因此,进行合理的营养干预是增加肿瘤患者治疗耐受性、提高疗效、减少毒副作用的必然要求,是抗肿瘤治疗漫漫长路中的基石和保障,也是综合治疗中的重要组成部分。只有充足的营养保证,患者才能将治疗坚持到底,达到控制肿瘤、延长生存、提高生活质量的目的。

营养管理的途径

那么,如何进行科学而有效的营养管理呢?营养管理的过程包括筛查、评估、干预以及随访评估,每一个环节都不容忽视。

1. 筛查、评估和随访评估

首先,科学的进行营养风险筛查和评估十分必要。营养状况常用筛查评估工具包括病人自评全面评定量表(PG-SGA)、营养风险筛查量表(NRS2002)、微型营养评定量表(MNA)、营养不良通用筛查工具(MST)等多种测量量表。其中NRS2002是目前循证医学证据最为充分的营养风险筛查工具,而PG-SGA是美国营养师协会所推荐的肿瘤患者营养评估首选工具。这两个量表在我们临床实践过程中应用最为广泛,应在肿瘤科室中推广。除筛查量表以外,一些新型指标同样对患者营养状况有评估作用,例如骨骼肌指数、脂肪指数、相位角等,目前也正在研究当中。

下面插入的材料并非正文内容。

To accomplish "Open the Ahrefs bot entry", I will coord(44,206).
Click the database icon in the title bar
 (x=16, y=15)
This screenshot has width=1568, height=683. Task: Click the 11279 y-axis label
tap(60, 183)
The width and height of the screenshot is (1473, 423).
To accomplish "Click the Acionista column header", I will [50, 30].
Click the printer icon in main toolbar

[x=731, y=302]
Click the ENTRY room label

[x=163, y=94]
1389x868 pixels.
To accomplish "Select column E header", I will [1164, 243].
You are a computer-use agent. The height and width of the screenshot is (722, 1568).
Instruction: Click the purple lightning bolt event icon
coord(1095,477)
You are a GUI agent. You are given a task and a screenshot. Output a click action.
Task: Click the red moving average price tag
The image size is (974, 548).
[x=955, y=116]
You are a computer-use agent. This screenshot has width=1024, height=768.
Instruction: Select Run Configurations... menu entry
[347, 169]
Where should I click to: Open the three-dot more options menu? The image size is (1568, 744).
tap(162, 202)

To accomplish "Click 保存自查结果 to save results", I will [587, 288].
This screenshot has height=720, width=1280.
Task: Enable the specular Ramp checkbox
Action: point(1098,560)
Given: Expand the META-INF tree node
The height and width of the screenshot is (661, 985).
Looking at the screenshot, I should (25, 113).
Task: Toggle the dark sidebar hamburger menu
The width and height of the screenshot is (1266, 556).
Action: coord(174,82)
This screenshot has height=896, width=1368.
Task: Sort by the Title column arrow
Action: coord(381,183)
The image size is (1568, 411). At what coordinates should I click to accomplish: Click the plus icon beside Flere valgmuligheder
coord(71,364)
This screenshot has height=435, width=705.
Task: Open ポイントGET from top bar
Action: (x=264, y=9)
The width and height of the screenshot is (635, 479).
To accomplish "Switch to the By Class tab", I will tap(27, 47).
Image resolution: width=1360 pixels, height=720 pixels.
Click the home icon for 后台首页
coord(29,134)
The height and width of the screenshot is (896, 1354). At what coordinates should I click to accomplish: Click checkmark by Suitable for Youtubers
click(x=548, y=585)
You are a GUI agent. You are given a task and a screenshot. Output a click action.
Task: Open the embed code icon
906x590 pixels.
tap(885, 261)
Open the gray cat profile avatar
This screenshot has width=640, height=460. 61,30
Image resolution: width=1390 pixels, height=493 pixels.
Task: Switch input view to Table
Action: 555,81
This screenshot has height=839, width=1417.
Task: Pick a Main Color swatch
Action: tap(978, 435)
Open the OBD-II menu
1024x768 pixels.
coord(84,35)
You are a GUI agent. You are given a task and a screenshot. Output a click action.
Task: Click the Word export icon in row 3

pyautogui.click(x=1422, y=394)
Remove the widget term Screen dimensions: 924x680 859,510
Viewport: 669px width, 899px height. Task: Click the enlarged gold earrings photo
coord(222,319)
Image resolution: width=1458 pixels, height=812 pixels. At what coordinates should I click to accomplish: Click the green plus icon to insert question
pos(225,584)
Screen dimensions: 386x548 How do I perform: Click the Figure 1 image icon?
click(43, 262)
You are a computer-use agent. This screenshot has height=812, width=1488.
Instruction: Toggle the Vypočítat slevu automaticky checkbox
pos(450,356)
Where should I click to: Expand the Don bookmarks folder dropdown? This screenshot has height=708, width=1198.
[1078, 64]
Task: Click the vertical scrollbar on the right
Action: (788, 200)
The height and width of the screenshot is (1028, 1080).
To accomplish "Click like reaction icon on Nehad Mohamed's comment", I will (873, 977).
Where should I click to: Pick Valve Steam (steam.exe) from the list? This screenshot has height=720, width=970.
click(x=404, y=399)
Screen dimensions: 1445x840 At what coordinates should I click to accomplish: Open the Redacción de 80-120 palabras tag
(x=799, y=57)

营养筛查和评估并不只要在治疗初期进行,而是需要在整个综合治疗过程中动态监测,以便及时发现营养风险及进行营养干预。为了探索合适的营养干预时机和方式,我院联合国内多中心开展了一项前瞻性观察性研究,旨在评估放化疗期间营养动态变化情况,从而对胃肠道肿瘤患者合理营养干预提供依据。

2. 营养干预时机

对于存在营养风险的患者,需要给予精确营养干预。那么应该在何时干预呢?是不是在营养不良出现后才开始干预呢?答案是否定的。

肿瘤患者的营养干预需要强调全程管理,以放疗为例,包括放疗前、放疗中和放疗后的3个阶段。一项针对接受放疗的上消化道肿瘤患者的研究显示,在放疗前或放疗开始2周内给予早期营养支持可显著降低体重丢失和治疗中断。因此,肿瘤患者在放疗前均应进行常规营养状况筛查,对有营养风险的患者及时进行营养干预。

而对于暂时无营养风险的患者,需医生根据临床经验及疾病特点预估放疗过程中可能出现的营养问题。例如对于胃肠道肿瘤患者,腹盆腔照射和同期的化疗均会增加患者纳差、恶心、腹泻等消化道症状的风险,从而导致摄食减少,胃肠道功能受损,营养状况恶化。因此,前瞻性地早期干预有利于提高患者的治疗耐受性。

而鉴于放疗后部分患者会出现迟发性不良反应,同样可能存在营养风险,因此对于放疗后的患者,同样需要定期进行营养评估。

3. 营养干预的手段

对于营养干预手段,应当遵循五阶梯治疗原则:首先选择营养教育,然后依次向上选择口服营养补充(ONS)、完全肠内营养、部分肠外营养和全肠外营养。其中ONS是放疗患者肠内营养的首选方式。但我们同样需要考虑到胃肠道肿瘤放疗的特殊性,例如胃癌患者可能出现进食梗阻等不能进口摄入的问题,建议早期行鼻饲喂养或经皮内镜胃造瘘(PEG)营养支持。此外,胃肠道放疗患者还易出现放射性肠炎和营养吸收不良,当全肠内营养不能满足机体需求时应及时进行多途径干预治疗。

总而言之,肿瘤患者的营养支持已成为肿瘤多学科综合治疗的重要组成部分,但是我国肿瘤患者的营养现状仍在有进步空间,希望更多的临床工作者对于患者的营养问题有所重视。